A credit card account in good standing can provide a useful money management tool, if you do some diligent comparison shopping before applying and are careful about interest rates, account limits and payment deadlines. You may transfer balances from one card to another to lower the interest rate on the borrowed money, but there are some traps and pitfalls to keep in mind.
Considering The Pros
Transferring your balance from a high-interest account to a lower one will, in theory, save some significant money. To pay off a $2,000 balance at 13 percent interest in six months, for example, requires monthly payments of $347; the same amount at 0 interest requires $334 a month, a savings of $77. In addition, consolidating accounts by rolling balances into a single card, then cancelling the others, can de-stress bill-paying day as you gather fewer statements, write fewer checks, and buy fewer stamps for the payment envelopes.
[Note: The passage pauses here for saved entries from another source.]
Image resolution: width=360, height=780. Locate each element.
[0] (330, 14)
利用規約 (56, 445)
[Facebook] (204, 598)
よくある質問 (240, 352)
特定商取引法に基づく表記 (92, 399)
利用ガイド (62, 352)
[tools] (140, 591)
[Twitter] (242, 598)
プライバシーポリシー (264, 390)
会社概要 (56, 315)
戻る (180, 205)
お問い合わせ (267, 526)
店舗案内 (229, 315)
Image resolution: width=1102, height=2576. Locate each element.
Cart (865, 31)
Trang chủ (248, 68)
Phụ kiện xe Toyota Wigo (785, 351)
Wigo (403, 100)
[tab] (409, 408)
Fewer accounts to keep track of also means less chance of overlooking an account on payment day, an event which results in an aggravating late-payment charge and possibly a permanent bump in the interest rate.
Fees and Go-To Rates
They say nothing in life is free, and they'd be right about a balance transfer, which for some credit cards means a balance transfer fee. It's an interesting policy for companies that claim to be saving you money, but it's a common practice and can amount to 2 or 3 percent of the total transferred. The fee may appear on the account from 30 to 60 days after the date of the transfer. This means a charge of up to $60 on that theoretical $2,000 account, which just about wipes out the savings from the lower interest. The "teaser rate," whatever it may be, won't last forever. At some point, the interest resets--quite possibly to a rate that's higher than the one charged on old account. If payments are missed or late, then more fees, another "go-to" interest rate and irritating reminder letters are the result.
Making It Work
To make a success of your balance transfer, research credit card terms on a third-party financial website such as CNN Money, Kiplinger, NerdWallet or Credit Karma. The latter site gives thorough information on current offers, including the terms on balance transfers, credit score required for approval, perks and rewards, and a link to the application page. NerdWallet helpfully calculates the real balance transfer cost in terms of an effective annual interest rate, taking into consideration the balance transfer fee, introductory interest rates, and ongoing interest after the rate resets. The lowest such rate shown on the calculator as of May 2015 was 6.75 percent.